§ **WORK TO COMPLETE**: Copy everything from the line containing "You are a GUI" down through the end of the lines, changing "breadcrumb separator arrow" to "breadcrumb home link" and nothing else. Leave the pictures out of your answer.

**** INPUT DATA

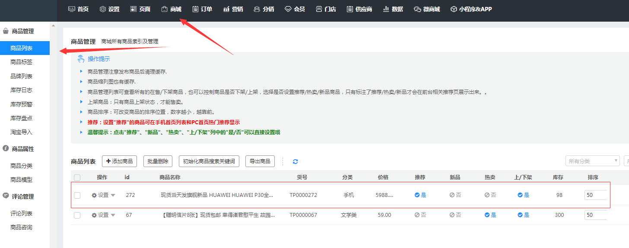
Task: Check the select-all checkbox in table header
Action: (x=77, y=177)
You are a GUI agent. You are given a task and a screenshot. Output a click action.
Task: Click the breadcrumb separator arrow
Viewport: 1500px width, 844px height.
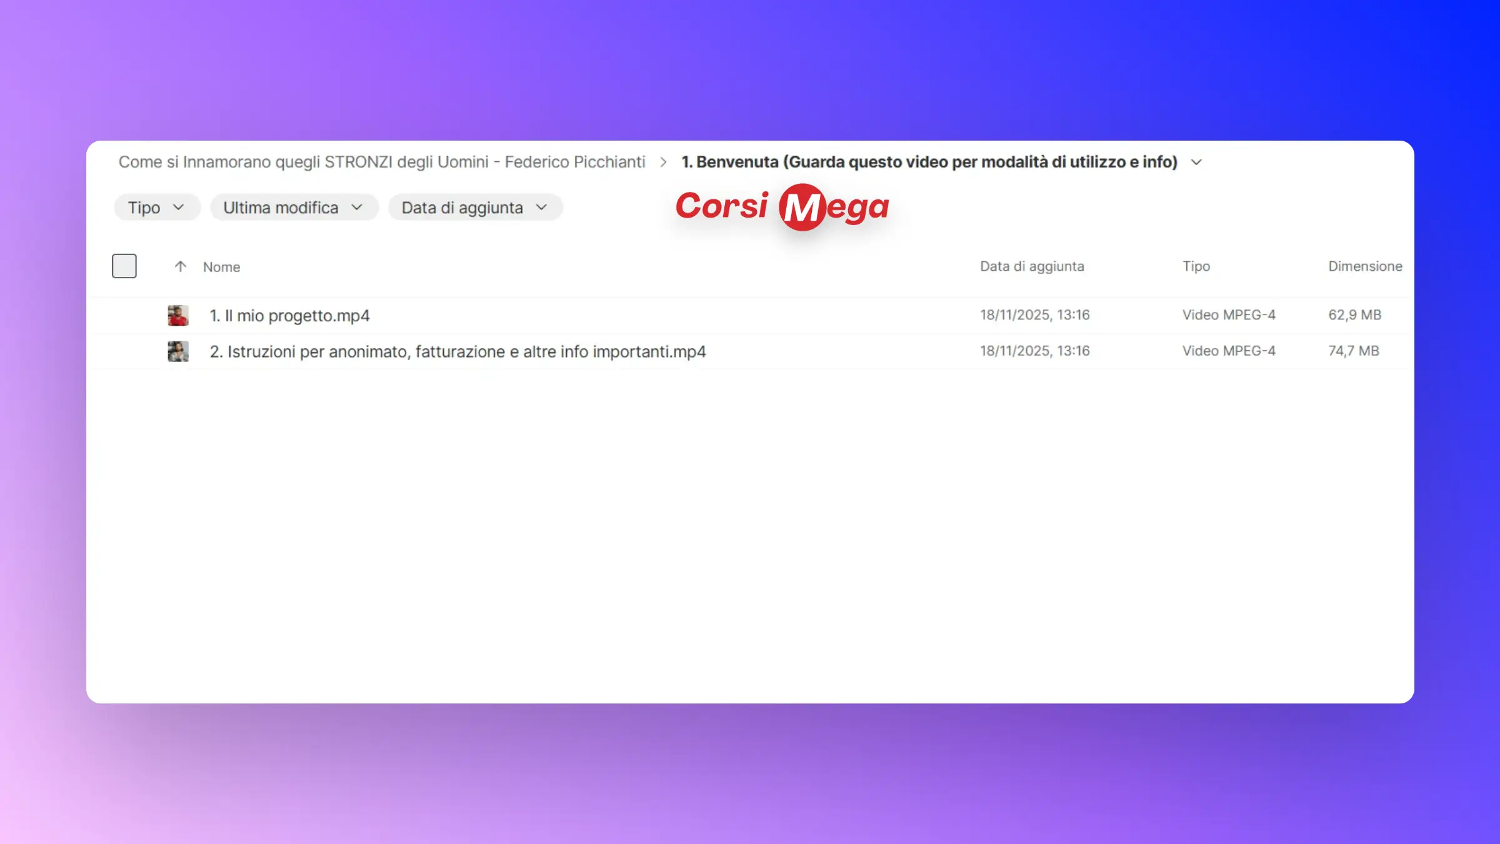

********

§ **EXPECTED OUTPUT**:
You are a GUI agent. You are given a task and a screenshot. Output a click action.
Task: Click the breadcrumb home link
Viewport: 1500px width, 844px height.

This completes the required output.